| TASK STATEMENT |
Put the data below into a Markdown table with the columns "Row" and "Line," one numbered row for each line of text, skipping blank lines. Leave the pictures out.

| RECORDS SUPPLIED |
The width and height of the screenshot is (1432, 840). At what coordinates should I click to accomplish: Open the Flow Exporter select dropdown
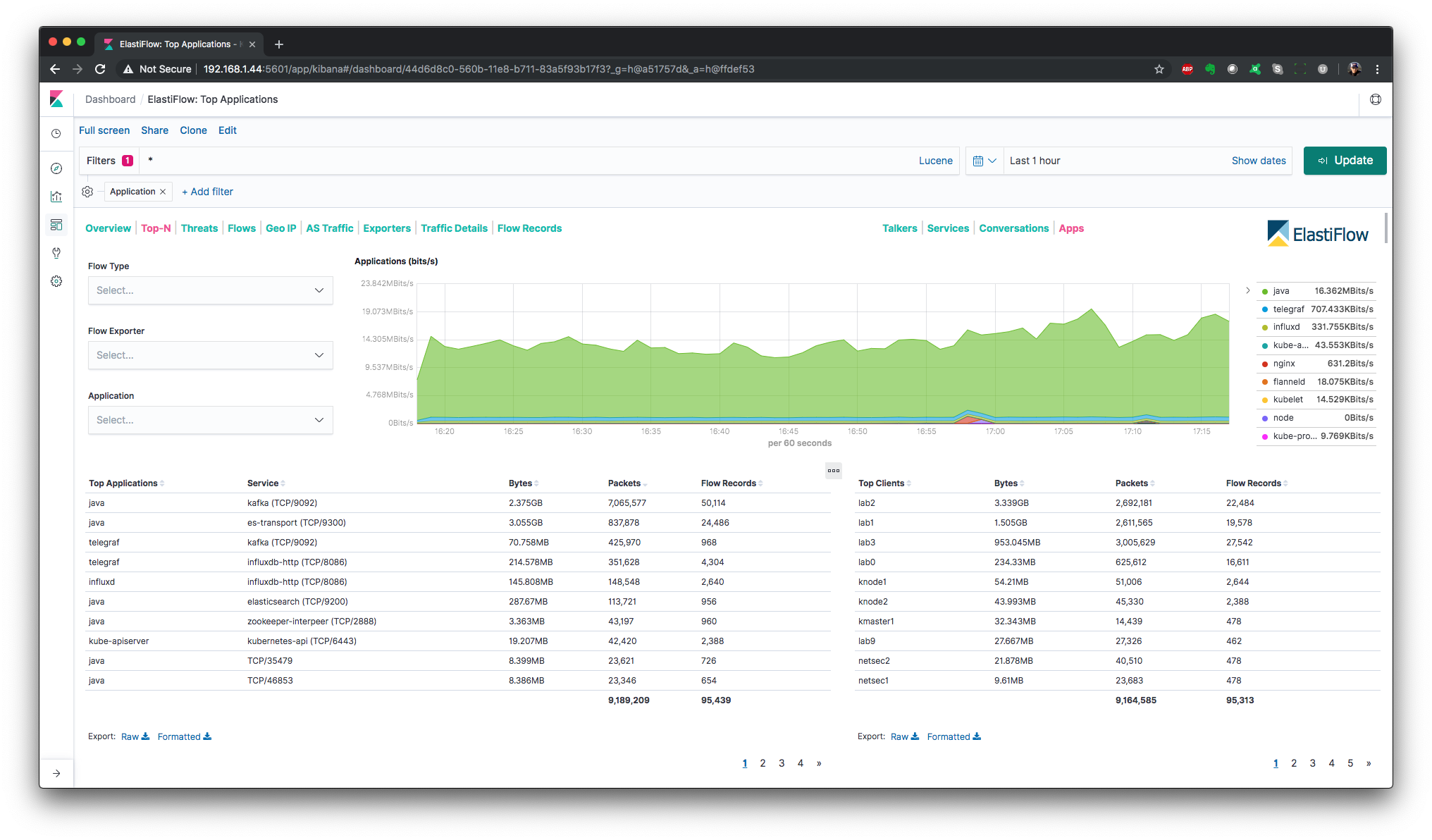(x=210, y=355)
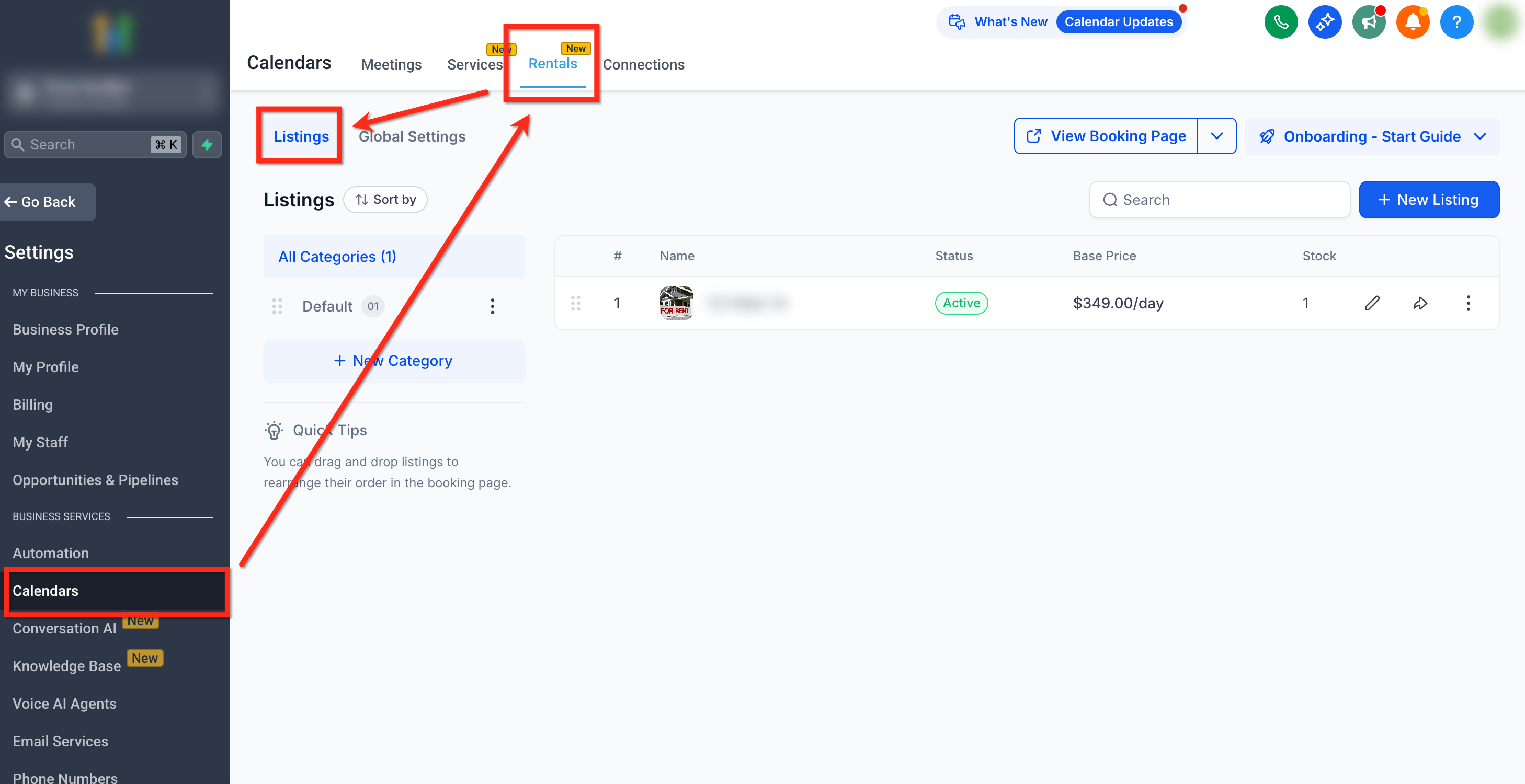Image resolution: width=1525 pixels, height=784 pixels.
Task: Switch to the Meetings tab
Action: [391, 64]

| OUTPUT BELOW |
| Row | Line |
|---|---|
| 1 | The width and height of the screenshot is (1432, 840). At what coordinates should I click to accomplish: Open the Flow Exporter select dropdown |
| 2 | (x=210, y=355) |
| 3 | Image resolution: width=1525 pixels, height=784 pixels. |
| 4 | Task: Switch to the Meetings tab |
| 5 | Action: [391, 64] |